Provided information:
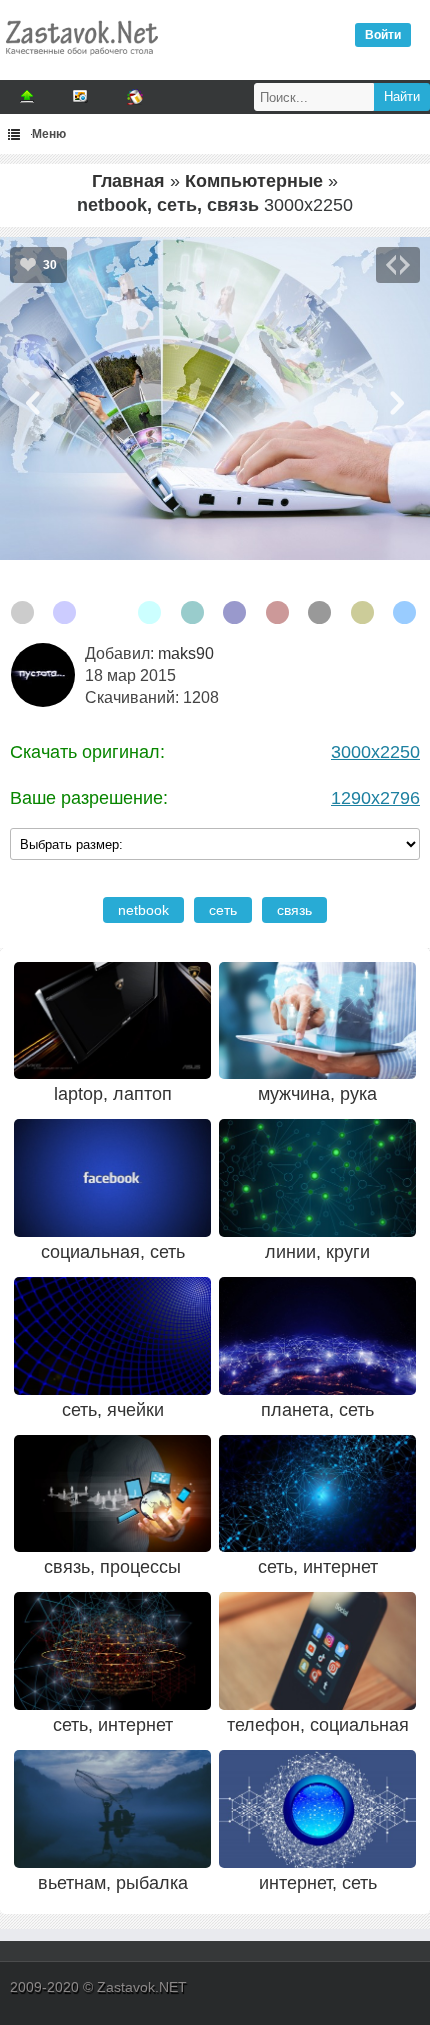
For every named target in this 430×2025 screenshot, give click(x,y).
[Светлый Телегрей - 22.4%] (22, 612)
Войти (383, 35)
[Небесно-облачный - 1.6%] (404, 612)
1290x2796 (375, 798)
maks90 (186, 653)
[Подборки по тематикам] (81, 97)
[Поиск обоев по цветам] (135, 97)
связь (294, 910)
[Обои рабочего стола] (81, 60)
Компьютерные (254, 181)
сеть (223, 910)
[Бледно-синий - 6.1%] (192, 612)
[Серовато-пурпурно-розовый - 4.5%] (277, 612)
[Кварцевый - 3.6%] (319, 612)
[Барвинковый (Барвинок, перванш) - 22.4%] (64, 612)
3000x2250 (375, 752)
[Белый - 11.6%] (107, 612)
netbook (143, 910)
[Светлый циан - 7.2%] (149, 612)
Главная (128, 181)
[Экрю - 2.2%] (362, 612)
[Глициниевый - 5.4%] (234, 612)
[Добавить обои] (27, 97)
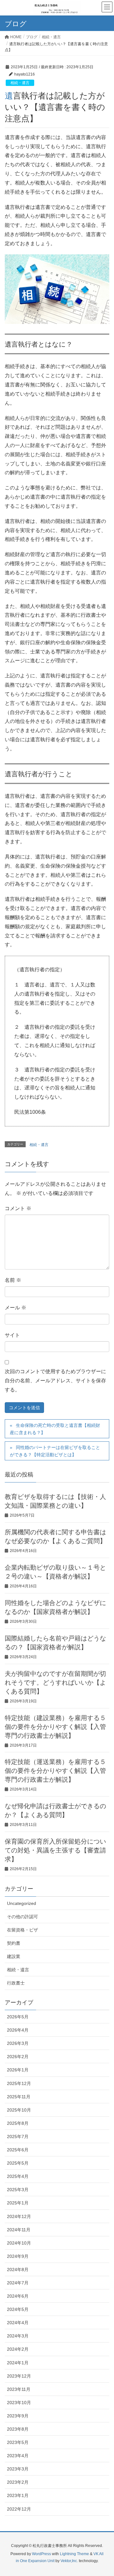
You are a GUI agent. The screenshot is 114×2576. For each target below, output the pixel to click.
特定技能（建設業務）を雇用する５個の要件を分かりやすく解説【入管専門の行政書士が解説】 (55, 1726)
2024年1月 (17, 2362)
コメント (18, 1208)
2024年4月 (17, 2322)
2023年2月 (17, 2482)
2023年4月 (17, 2455)
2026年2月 (17, 2056)
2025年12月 (19, 2083)
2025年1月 (17, 2202)
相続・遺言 (19, 83)
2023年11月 (18, 2389)
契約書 (13, 1943)
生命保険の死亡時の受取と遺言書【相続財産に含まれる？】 (55, 1429)
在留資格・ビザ (22, 1929)
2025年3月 (17, 2189)
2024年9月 (17, 2256)
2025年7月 (17, 2136)
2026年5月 (17, 2016)
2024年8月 (17, 2269)
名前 (13, 1280)
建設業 (13, 1956)
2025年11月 (18, 2096)
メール (15, 1307)
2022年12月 (19, 2509)
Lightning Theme (74, 2554)
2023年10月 (19, 2402)
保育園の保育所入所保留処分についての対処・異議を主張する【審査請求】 (55, 1850)
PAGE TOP (104, 2493)
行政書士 (16, 1982)
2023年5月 (17, 2442)
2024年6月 (17, 2296)
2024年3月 (17, 2335)
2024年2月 (17, 2349)
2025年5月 (17, 2163)
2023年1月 (17, 2495)
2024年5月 (17, 2309)
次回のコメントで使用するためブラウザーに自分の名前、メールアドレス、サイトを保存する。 (55, 1380)
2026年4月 (17, 2030)
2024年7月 (17, 2282)
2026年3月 (17, 2043)
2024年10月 (19, 2243)
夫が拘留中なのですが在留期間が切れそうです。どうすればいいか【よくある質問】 (55, 1682)
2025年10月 (19, 2109)
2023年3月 (17, 2468)
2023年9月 (17, 2415)
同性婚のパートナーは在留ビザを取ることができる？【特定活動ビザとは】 (55, 1451)
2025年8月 (17, 2123)
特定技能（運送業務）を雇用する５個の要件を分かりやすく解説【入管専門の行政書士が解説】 (55, 1770)
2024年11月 (18, 2229)
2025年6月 (17, 2149)
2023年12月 (19, 2376)
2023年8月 (17, 2429)
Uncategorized (21, 1903)
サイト (12, 1335)
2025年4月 (17, 2176)
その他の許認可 (22, 1916)
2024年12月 (19, 2216)
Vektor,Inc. (69, 2561)
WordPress (41, 2554)
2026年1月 (17, 2069)
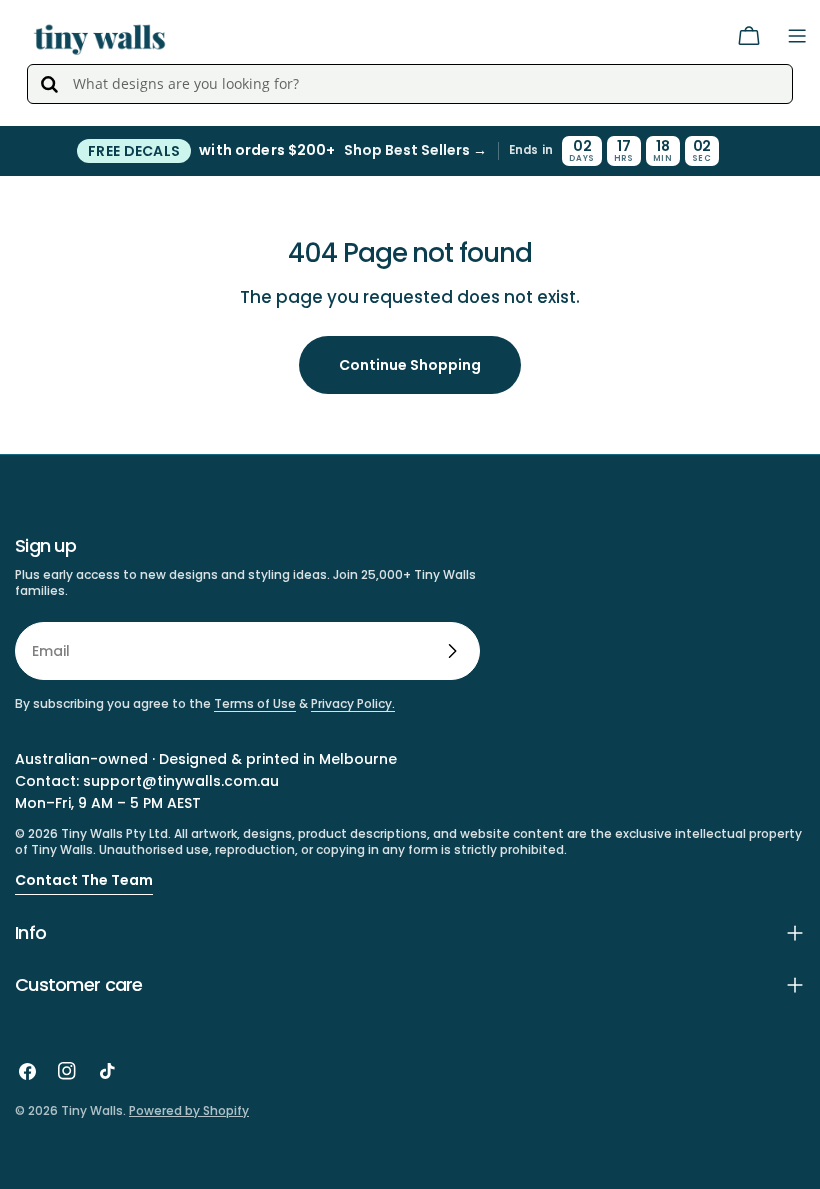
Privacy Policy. (353, 703)
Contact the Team (84, 880)
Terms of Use (255, 703)
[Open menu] (797, 36)
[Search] (49, 84)
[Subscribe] (452, 651)
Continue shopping (410, 365)
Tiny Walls (92, 1110)
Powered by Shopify (189, 1110)
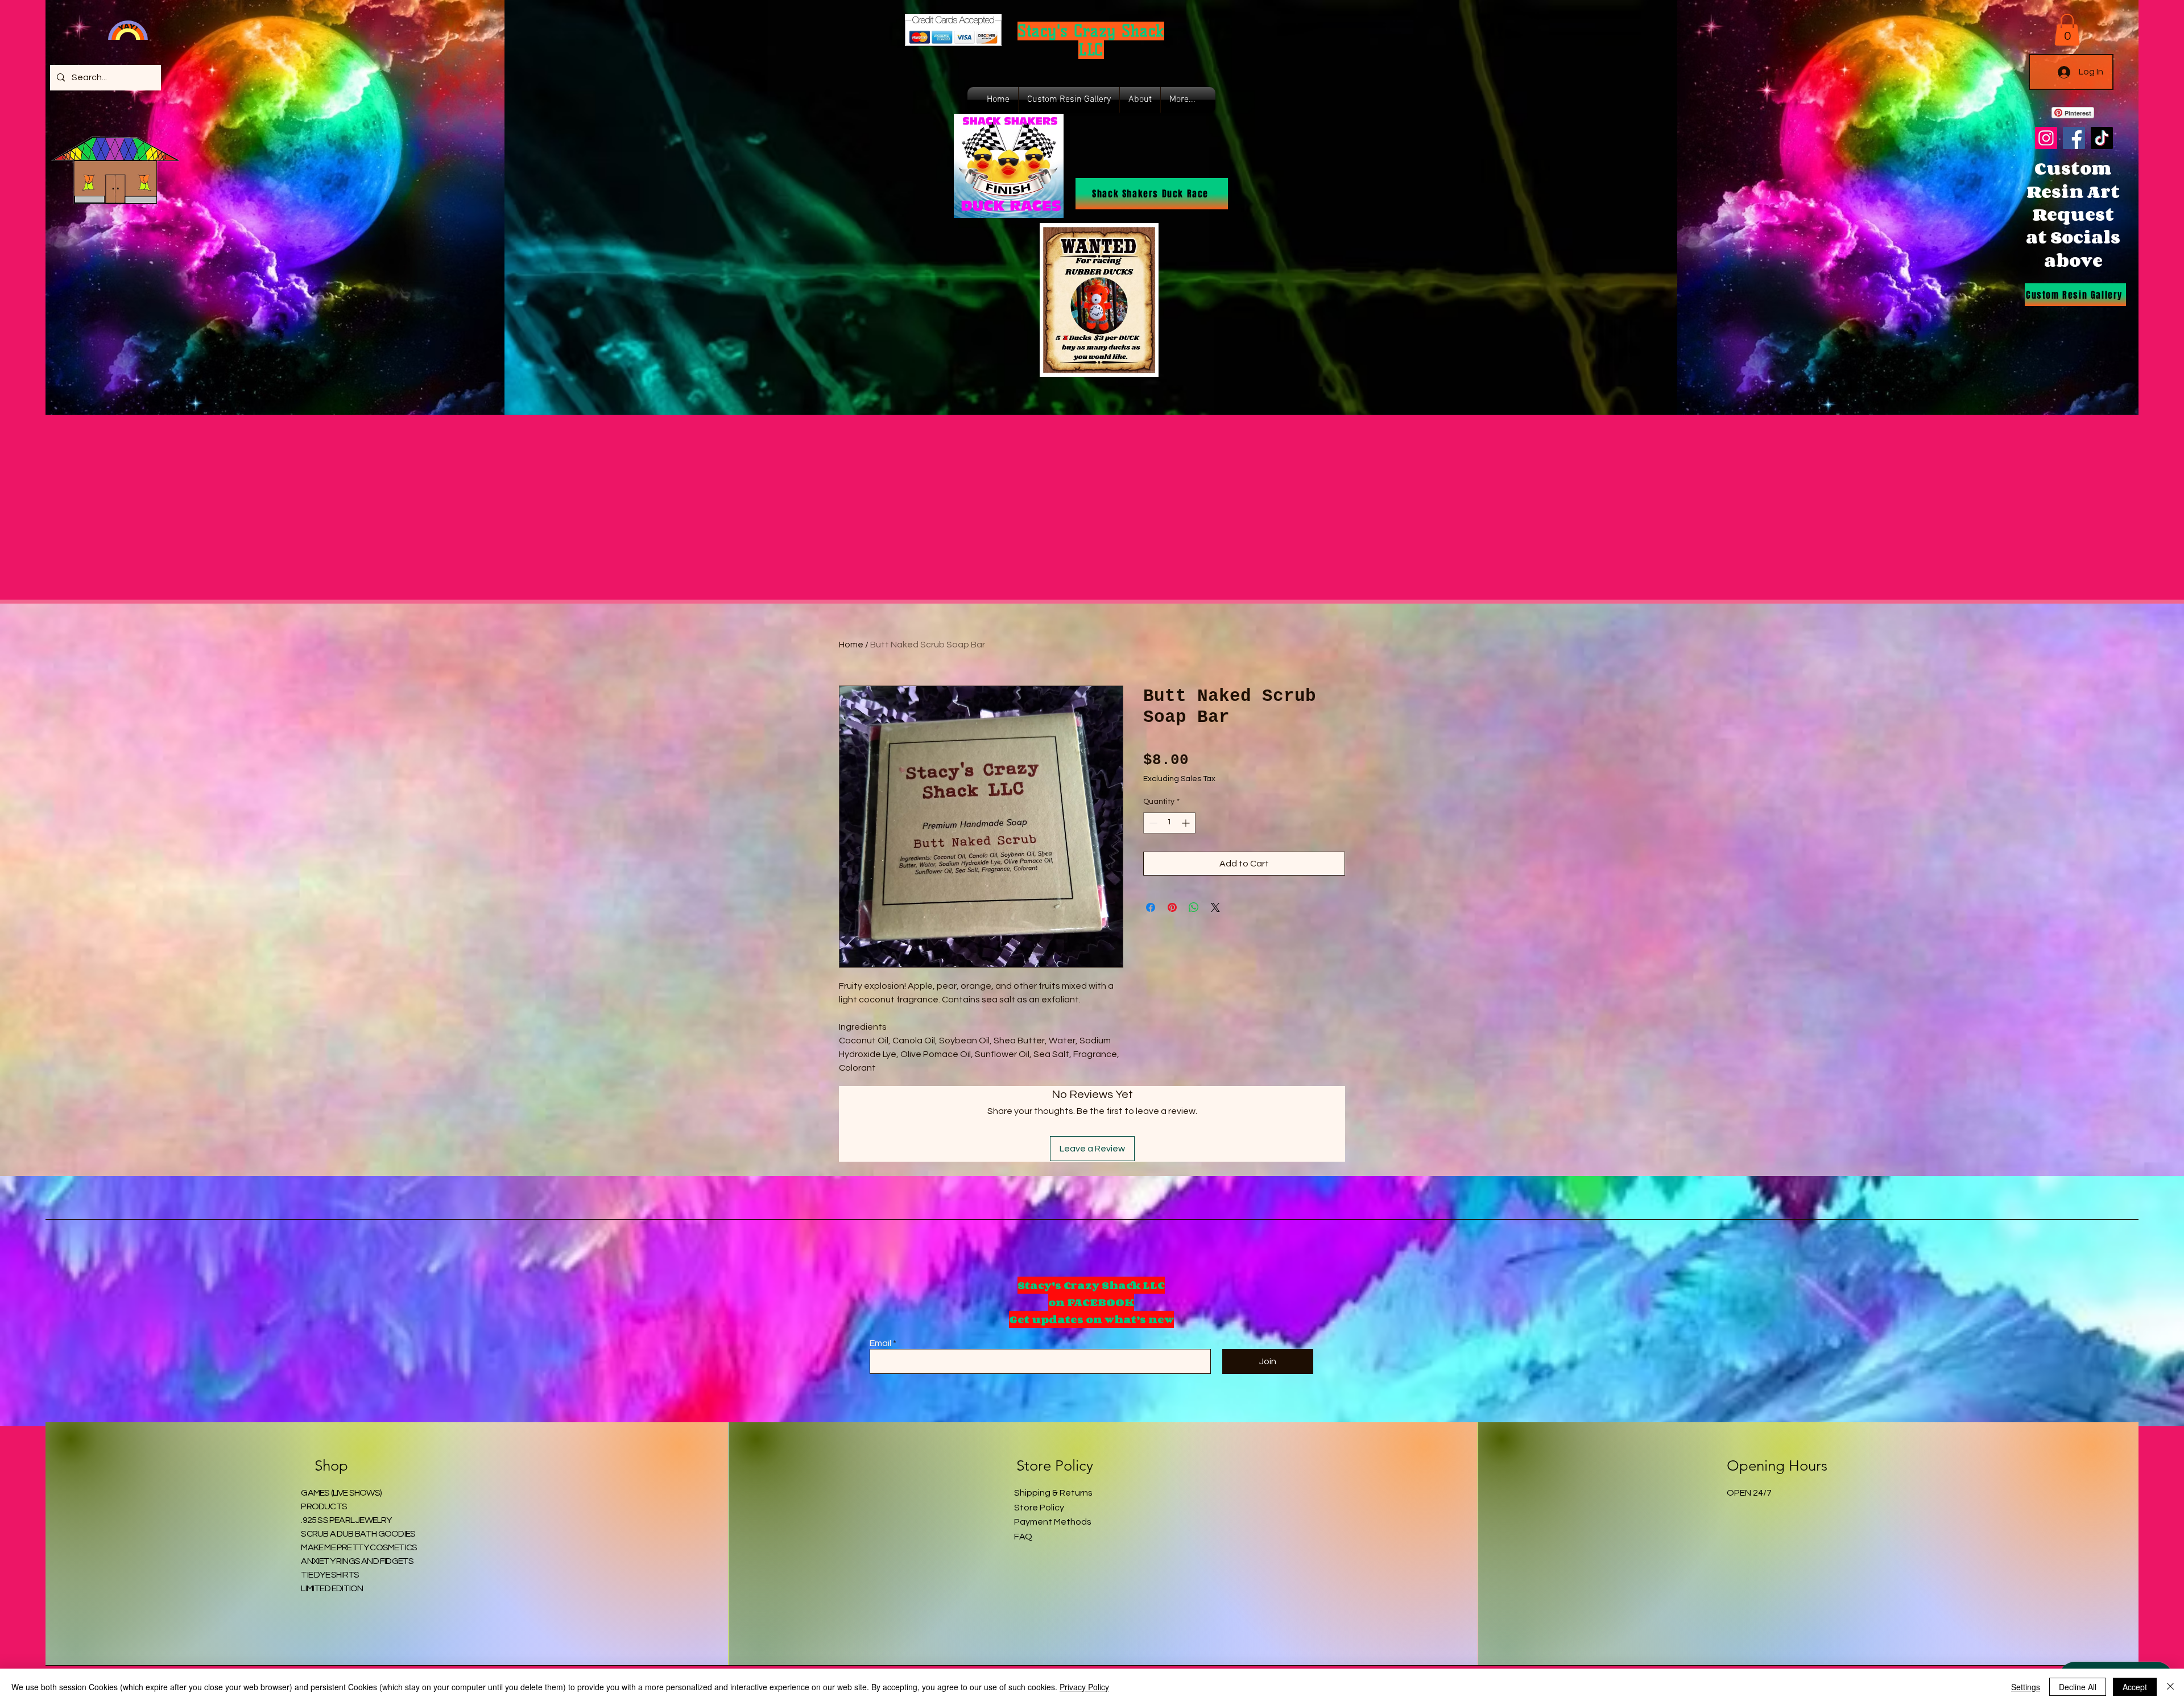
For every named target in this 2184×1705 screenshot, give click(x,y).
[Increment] (1187, 823)
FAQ (1023, 1536)
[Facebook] (2074, 138)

Aim of the exercise: Look above for the line that contains "2024年3月 (17, 2335)". Starting there, transcribe every line exactly until you have copied the line that contains "2024年12月 (19, 2216)".

Output for this task:
2024年3月 (17, 2335)
2024年2月 (17, 2349)
2025年5月 (17, 2163)
2023年1月 (17, 2495)
2024年5月 (17, 2309)
次回のコメントで使用するためブラウザーに自分の名前、メールアドレス、サイトを保存する。 (55, 1380)
2026年4月 (17, 2030)
2024年7月 (17, 2282)
2026年3月 (17, 2043)
2024年10月 (19, 2243)
夫が拘留中なのですが在留期間が切れそうです。どうすればいいか【よくある質問】 (55, 1682)
2025年10月 (19, 2109)
2023年3月 (17, 2468)
2023年9月 (17, 2415)
同性婚のパートナーは在留ビザを取ることができる？【特定活動ビザとは】 (55, 1451)
2025年8月 (17, 2123)
特定技能（運送業務）を雇用する５個の要件を分かりやすく解説【入管専門の行政書士が解説】 (55, 1770)
2024年11月 (18, 2229)
2025年6月 (17, 2149)
2023年12月 (19, 2376)
2023年8月 (17, 2429)
Uncategorized (21, 1903)
サイト (12, 1335)
2025年4月 (17, 2176)
その他の許認可 (22, 1916)
2024年12月 (19, 2216)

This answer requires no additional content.